De taal is het gereedschap en het materiaal voor kunsten; niet voor de dichtkunst alleen. Door deze ‘eenvoudigheid’ (einfältigkeit) zal dit materiaal worden ingekrompen. Er zal schade worden gedaan aan maat en rijm en aan nàdrukkelijkheid.
Het verlies aan nadrukkelijkheid zal op den duur het karakter des Volks aantasten. Ook de klank der taal zal er onder lijden.
Schrijven en drukken behoorden van oudsher tot de kunsten.
De beschrevene en de bedrukte bladzijde zullen door deze spelling bijna of althans veel van haar schoon voorkomen moeten verliezen.

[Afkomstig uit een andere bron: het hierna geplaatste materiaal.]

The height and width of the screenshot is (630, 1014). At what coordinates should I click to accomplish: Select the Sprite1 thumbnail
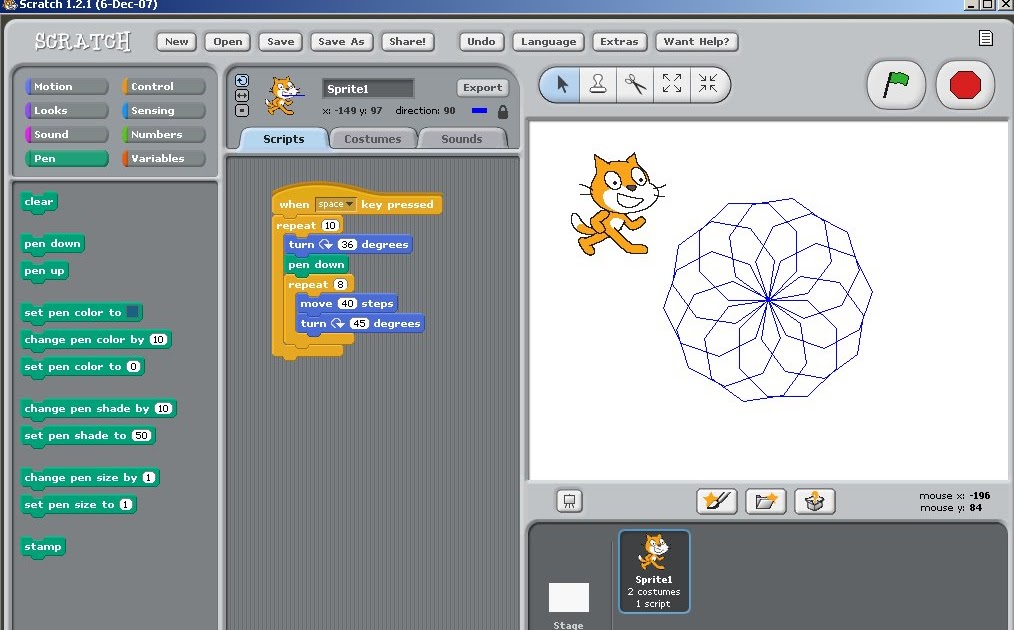653,571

Wij zullen erdoor, meer dan noodzakelijk is, van onze groote schrijvers worden vervreemd.
De taal wordt op de school wel aan ons voorgesteld, maar eerst later leeren wij haar kennen.
De argumenten ten bate van onze koloniën en van Zuid-Afrika aangevoerd, zijn ònvoldoende.

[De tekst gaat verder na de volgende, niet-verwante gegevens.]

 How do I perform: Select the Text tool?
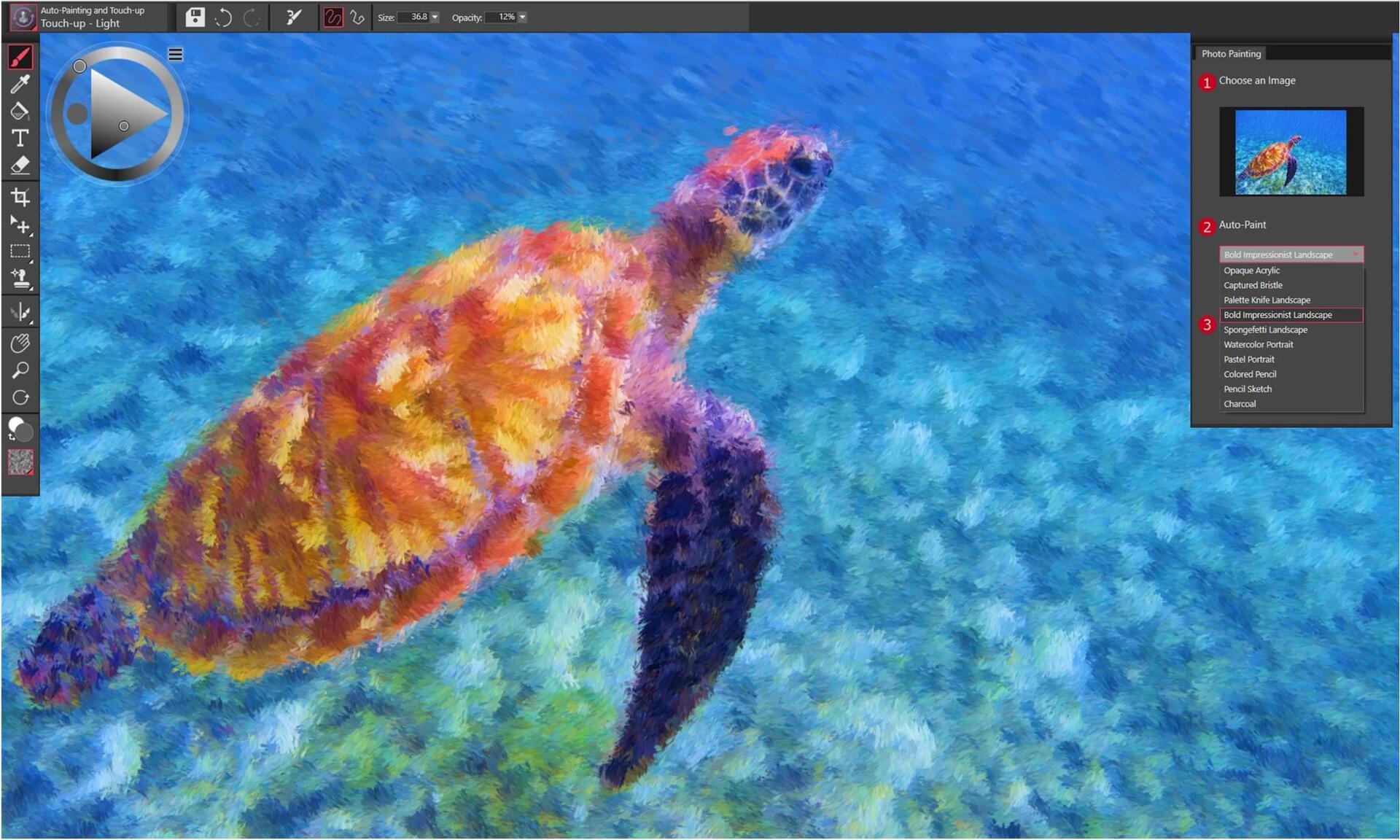(20, 138)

Afrikaanders hebben de macht en het recht en naar het mij toeschijnt ook den wil, om zich van ons te verwijderen, of ons dit àl of niet verstandig lijkt.
Maar waar ter wereld is het voorgekomen dat eene beschaafde en ontwikkelde moeder zich blijvend voegde naar gewoonten en manieren der kinderkamer? Dit zoude immers eene averechtsche en mislukte opvoeding ten gevolge hebben.
De takken groeien aan den boom en niet omgekeerd.
Het zoude ons belachelijk staan, daar waar het Nederlandsch is verworden, het na te loopen inplaats van daar waar het mogelijk is en gewenscht eene poging te doen tot herstel.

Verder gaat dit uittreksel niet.